▶ What is being asked
Every line of the material below that holds the string "height" should be copied.

▶ Task inputs

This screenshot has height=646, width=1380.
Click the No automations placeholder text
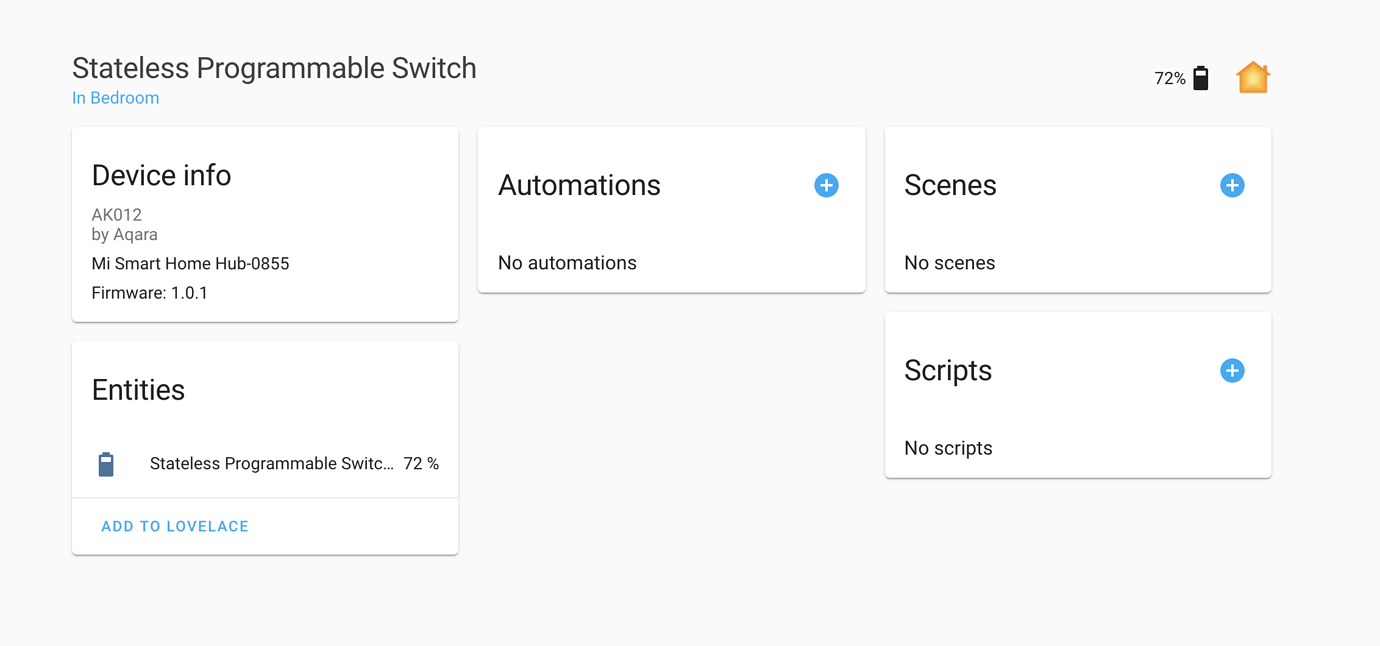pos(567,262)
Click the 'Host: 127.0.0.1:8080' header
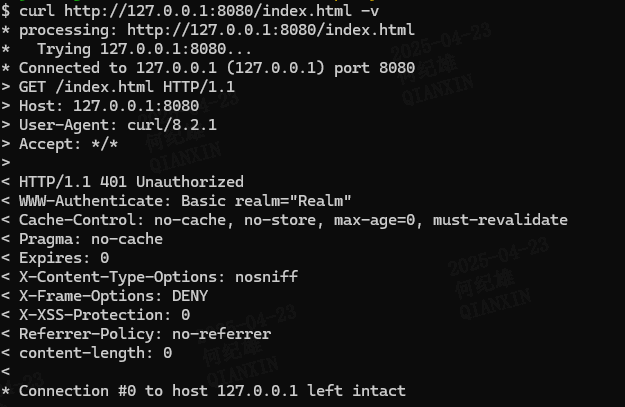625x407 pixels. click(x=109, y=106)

---

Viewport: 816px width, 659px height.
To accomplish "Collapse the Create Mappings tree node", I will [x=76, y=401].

▶ Written answer
This screenshot has height=646, width=1380.
Viewport: 816px width, 659px height.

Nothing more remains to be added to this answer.